Al ritorno infieriva il colera. Voci sinistre di contagi. Ululati d‟ambulanze che raggiungevano ospedali spaventevoli. L‟idea di restare contagiato mi ossessionava. Riuscii ad avere, dalla ditta Astaldi – che ringrazio ancora – medicinali, acqua minerale,una fiala di vaccino. Cabral era tornato. Lo raggiunsi alla sede del PAIGC. Era stato informato del mio viaggio. Parlammo di tutto, della situazione in Guinea-Bissau, di Basil Davidson, uno storico inglese suo amico, autore di “Madre nera”, un saggio sullo schiavismo. Pensavo soprattutto al film e non annotai quella conversazione, non gli feci un‟intervista, nemmeno una fotografia. Tre anni dopo sicari inviati dai portoghesi l‟avrebbero ucciso, proprio in quei luoghi – poco prima che la Guinea-Bissau guadagnasse l‟indipendenza – infliggendo un colpo mortale alla costruzione (non ri-costruzione) di un Paese martoriato da quattro secoli di schiavismo e colonialismo.
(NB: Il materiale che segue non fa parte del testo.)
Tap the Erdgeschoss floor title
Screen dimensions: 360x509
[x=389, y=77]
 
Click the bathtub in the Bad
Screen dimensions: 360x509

Fortunosamente riuscii ad arrampicarmi su un aereo cecoslovacco che atterrò a Zurigo. L‟aeroporto, asettico, ultramoderno, d‟acciaio, cristallo e plastica, popolato di manichini silenti, contrastava intensamente col mondo di fango, sangue, napalm, fame, indigenza ed umanità sofferente, che mi ero appena lasciato alle spalle. Nel 2004 Vittorio De Seta torna in Africa, in Senegal, per girare il suo ultimo film Lettere dal Sahara e ripensando al viaggio nella Guinea-Bissau fatto trent‟anni prima dichiara:

Non ho fatto in tempo a tornare nella Guinea-Bissau. Ho sentito che se la passano male. Niente risorse, neanche un goccio di petrolio. Mi piacerebbe rivisitare quei luoghi, comprendere come un popolo – che con le unghie e i denti è riuscito a liberarsi dalla dominazione coloniale di un Paese tecnologicamente evoluto, dotato di carri armati, cannoniere, aerei – sia stato poi battuto sul piano dello sviluppo economico e sociale. Cabral sarebbe riuscito a salvarlo? Con tutto il rispetto, temo di no.